Theodore Roosevelt's great-grandson calls fired Navy Capt. Crozier 'a hero' in op-ed

Nicholas Wu, USA TODAY

WASHINGTON – President Theodore Roosevelt's great-grandson Tweed Roosevelt weighed in on the controversy over the firing of Navy Captain Brett Crozier in an opinion piece published on Friday, calling Crozier "a hero" for standing up for the crew of the aircraft carrier named for his famous ancestor. 

Crozier was fired as the commander of the aircraft carrier USS Theodore Roosevelt just four days after he pleaded for help as the coronavirus ravaged his crew. 

Roosevelt said his great-grandfather would have done the same thing.

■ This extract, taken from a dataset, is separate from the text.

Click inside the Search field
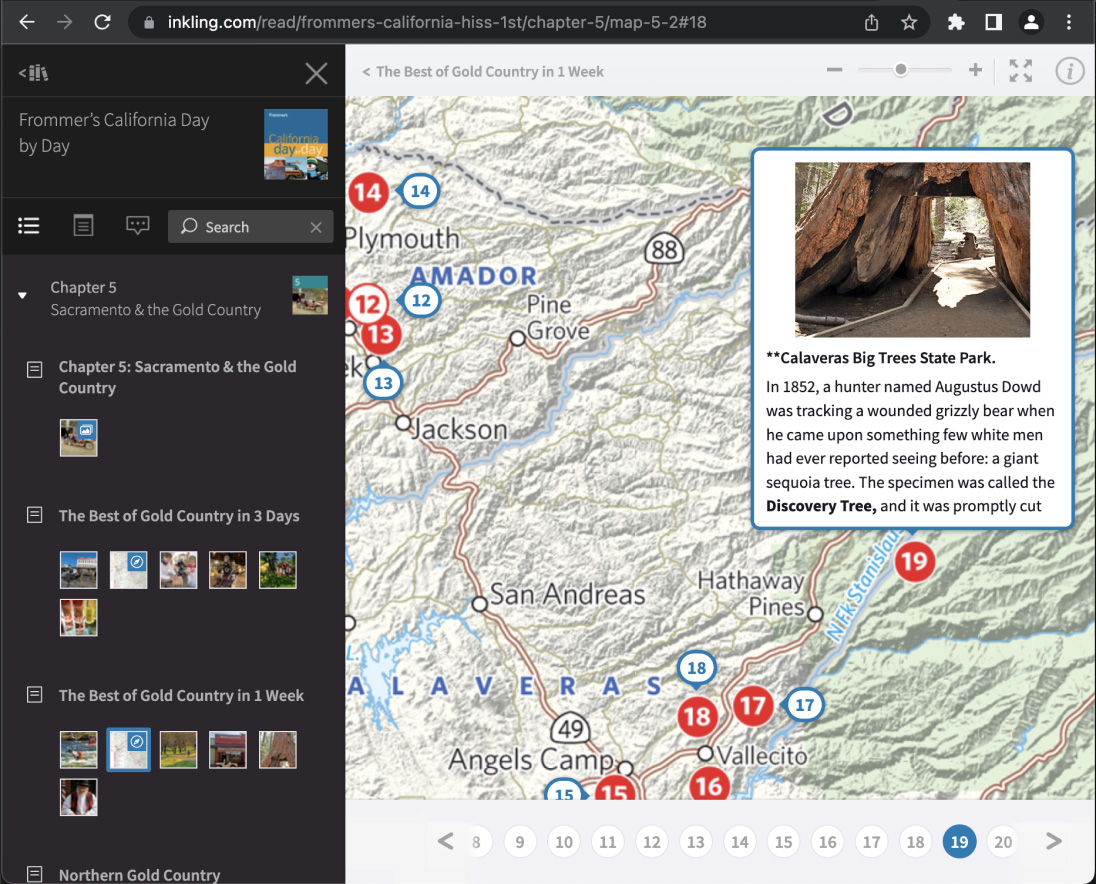This screenshot has height=884, width=1096. (250, 227)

"I often wonder, in situations like this, what Theodore Roosevelt would have done," Tweed Roosevelt wrote in the op-ed published in the New York Times. "In this case, though, I know exactly what he would have done. In 1898, he found himself in almost the exact same position." 

Tweed Roosevelt, a university professor, said Theodore Roosevelt had circulated a "fiery" letter in the press to publicize the risks posed to soldiers by yellow fever and malaria as the Spanish-American War concluded — a "far worse enemy." 

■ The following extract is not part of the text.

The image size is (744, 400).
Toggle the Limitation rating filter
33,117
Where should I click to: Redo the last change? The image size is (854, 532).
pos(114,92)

Theodore Roosevelt's letter caused a public outcry that forced the withdrawal and quarantine of soldiers from Cuba, Tweed Roosevelt wrote. Theodore Roosevelt still paid a political price and was passed over for a Medal of Honor. 

"In this era when so many seem to place expediency over honor, it is heartening that so many others are showing great courage, some even risking their lives," Roosevelt concluded. "Theodore Roosevelt, in his time, chose the honorable course. Captain Crozier has done the same."

More: Navy Capt. Crozier, fired for letter about coronavirus on USS Roosevelt, gets big send-off from sailors

Last Sunday, Crozier sent a letter to the U.S. Navy, seeking to evacuate and isolate the crew as cases of coronavirus infection increased on the vessel. 

Acting Navy Secretary Thomas Modly said Crozier "exercised extremely poor judgement" in circulating the letter broadly via email, which created "panic" on the ship.

The letter, which was published in the San Francisco Chronicle, had asked for "decisive action" as the coronavirus spread onboard. 

"We are not at war, and therefore cannot allow a single Sailor to perish as a result of this pandemic unnecessarily," Crozier wrote. 

Videos posted on social media showed sailors of the aircraft carrier cheering and clapping for their commander as he walked off the ship and saluted the crew. 

Someone in the video says, "and that's how you send off one of the greatest captains you've ever had," and adding "The GOAT [Greatest Of All Time], the man for the people.